The demonstrators were barred from leaving the library without presenting public safety officers with their identifications. A large group of protesters, their faces obscured by keffiyehs, appeared to try to force their way through a set of doors where a group of what appeared to be security officers was standing, video on social media shows.

Officers appeared to resist and push the group back as someone on a megaphone pleaded with the group to "stop pushing, please," the video showed. The speaker says the protesters would be allowed to go if they took out their ID cards, to which the group responded with a resounding "No!" and a chant of "Let us go!"

The university allowed others in the library who were not involved in the protest to leave. In an alert sent to students, it said that the library was closed and that the area should remain clear.

The people involved in the protest refused to identify themselves and leave, Columbia said Wednesday evening, prompting the call to police.

“Requesting the presence of the NYPD is not the outcome we wanted, but it was absolutely necessary to secure the safety of our community,” it said in a statement, saying it believed people not affiliated with the university were also involved.

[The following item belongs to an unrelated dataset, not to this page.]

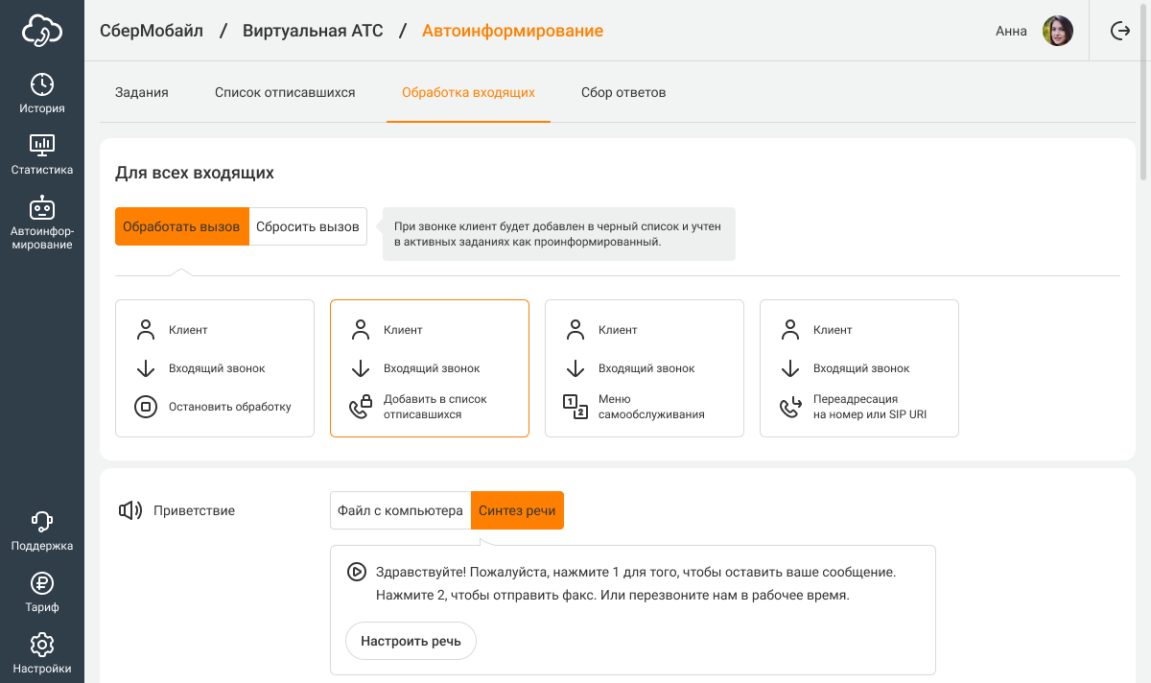
Task: Switch to the 'Задания' tab
Action: coord(142,93)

"Disruptions to our academic activities will not be tolerated and are violations of our rules and policies; this is especially unacceptable while our students study and prepare for final exams," it said. "Columbia strongly condemns violence on our campus, antisemitism and all forms of hate and discrimination, some of which we witnessed today."

Outside the library, other groups of masked protesters in various locations around campus continued chanting, videos showed. A video showed dozens of people pushing up against police barricades just outside the campus at 114th Street and Amsterdam Avenue.

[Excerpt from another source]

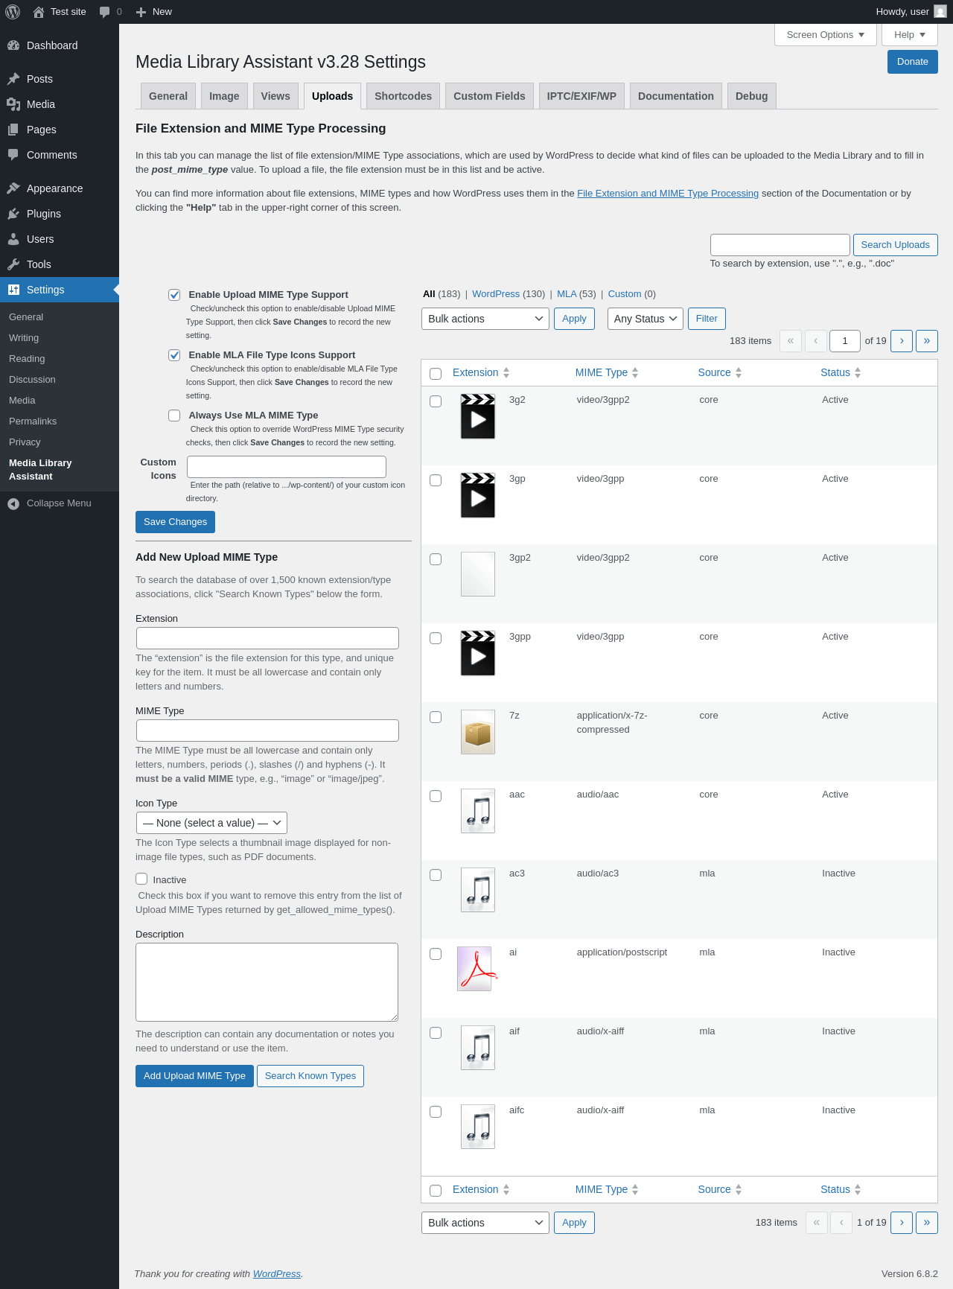Open the Icon Type select dropdown

pos(211,823)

In the Substack post, CUAD offered insight into the protest's location and meaning.

The group said it "renamed" the library to Basel Al-Araj Popular University as a reference to Basel al-Araj, a Palestinian writer "whose writings on the Palestinian resistance and on the nature of war guide revolutionaries around the world today." He was killed by Israeli forces in 2017, Al Jazeera reported at the time.

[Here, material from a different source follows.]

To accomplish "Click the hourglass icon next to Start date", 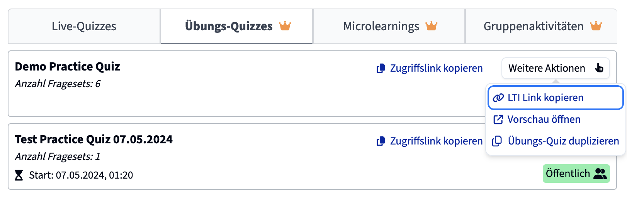I will (19, 175).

The group said it chose Butler Library to rebuke the man for whom the building is named, Nicholas Murray Butler, a former president of the university whom the group called "a shameless Nazi sympathizer."

CUAD also offered its demands of Columbia, including full financial divestment from Israel, for police and Immigration and Customs Enforcement officials to leave campus, and amnesty for all "targeted by Columbia University's Discipline."

In April of last year, after she met with student groups amid pro-Palestinian protests on campus, then-President Minouche Shafik said that the school would not divest from Israel and that it and the students were unable to reach any agreement to end the protests.

The university announced "multi-year suspensions, temporary degree revocations and expulsions" in March for people who participated in the protest occupying Hamilton Hall on campus last spring. It was not clear how many students were disciplined.

It is not clear whether ICE agents maintain a consistent presence on Columbia's campus, as CUAD's demands suggest, but agents were on the premises at least once in recent months, when they took student protest organizer Mahmoud Khalil into custody at his university-owned apartment building in March. Khalil has been detained in Louisiana since shortly after he was arrested and has been fighting his detention and potential deportation in court.

In three statements in the two days after Khalil’s arrest, the university said its policy is to comply with the law but also to require law enforcement operating in its nonpublic spaces to have judicial warrants. Khalil was detained without an arrest warrant, the Trump administration said later.

In March, the school agreed to a list of demands from the Trump administration to restore federal funding that had been stripped. One of the demands was to hire 36 new campus security officers who, unlike previous security officers, will have the authority to arrest students.